The country also plans to build a smart city database by requiring quarantined individuals to wear a tracking bracelet. The use of electronic bracelets intends to reduce the time spent finding those who are confirmed to be ill and yet still attempt to break quarantine laws. They do so by allowing investigators to collect data on a patient’s whereabouts, CCTV footage, and credit card transactions.

On the surface, these methods appear to have been extremely successful, allowing the country to effectively minimize the spread of the disease without having to enforce major lockdowns. In fact, several other countries have followed suit. The UK is using drones to monitor public areas to prevent residents from going there. Moscow used facial recognition technology to catch a Chinese woman who broke out of quarantine. Israel is using its Shin Bet intelligence unit, ordinarily reserved for terrorism, to track possible patients through telecom data.

But this marked success initially came with significant drawbacks. For years, the South Korean government has had an unstable relationship with its citizens. Half of all the living former South Korean presidents are currently in prison due to crimes ranging from embezzlement to corruption, and many are unhappy with how the government approached the pandemic because the country did not release all of their information to the general public. This was especially true at the beginning of the pandemic, when the government didn’t release information about which facilities COVID-19 patients were staying in. This already strained relationship between the people and government has been exacerbated by the new methods of tracking and testing, which allow a select few from the government to have access to everyone's personal information, leaving many ambivalent.

Since then, the government has been more transparent throughout the pandemic and has utilized techniques and methods that have proven highly effective. As the number of COVID-19 cases and deaths decrease, the general public has become content with the success of the government’s efforts to “flatten the curve,” even if it means that the public loses some of its privacy in the process.
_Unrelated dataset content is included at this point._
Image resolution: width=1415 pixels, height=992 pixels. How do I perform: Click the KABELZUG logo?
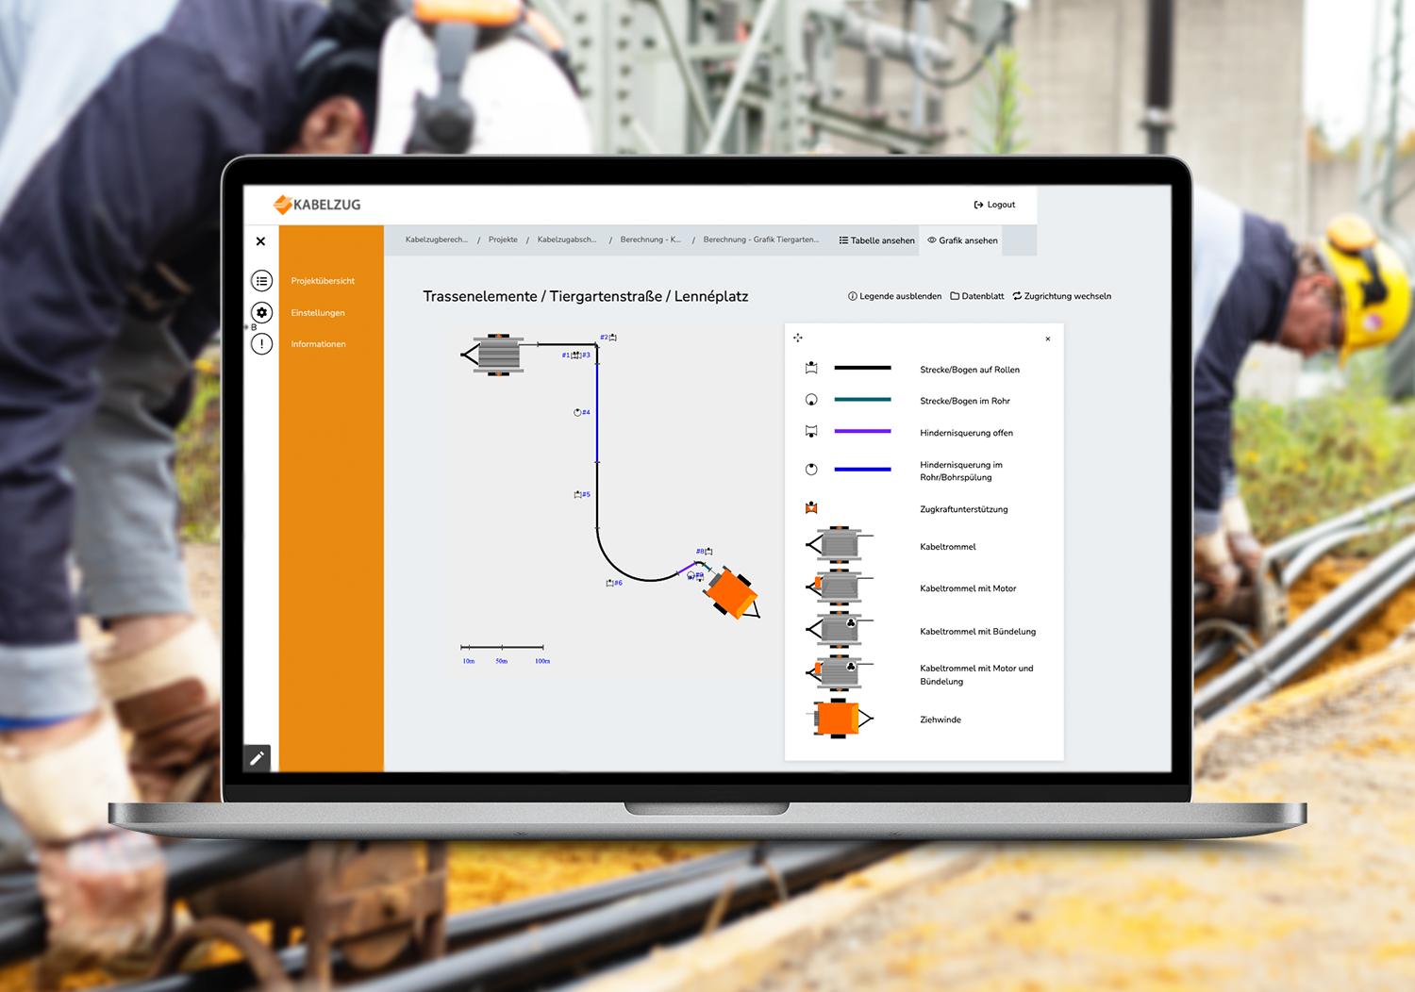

Nowhere has this been clearer than in the results of the 2020 South Korean election, which was held on April 15, 2020 and wherein the country saw a turnout of 66.2 percent, the highest turnout in a parliamentary election since 1992. The report also states that President Moon Jae-in’s Democratic Party won 180 of 300 seats in the National Assembly, marking the biggest win by any party since the current democratic constitution was created in 1987. This margin can likely be attributed to the effective response of the president and his party during the outbreak.

But the issue has proven more complicated in the United States and Europe, as many dislike the idea of the government invading their privacy by tracking their phones, while others believe that these measures are essential during times of crisis. And even if the issue weren’t this divisive, because of how large the U.S. is compared to countries like South Korea, it would be difficult for us to copy their exhaustive methods. Still, these techniques—like creating apps to notify locals of confirmed cases or forcing people to wear electrical tracking bracelets to prevent them from escaping quarantine—have their benefits. It comes down to a question of how willing the general public would be to give up some of their personal information in exchange for the greater good.

Though the methods that South Korea and other nations use are controversial and difficult to implement, the United States should still heavily consider all the benefits. An invasion of privacy may sound frightening, but in times like this, we need to prioritize the health of the masses over all else, even if it means sacrificing a little bit of our own privacy. South Korea was able to preserve its economy and national health while still maintaining the favor of the general public—and so can we.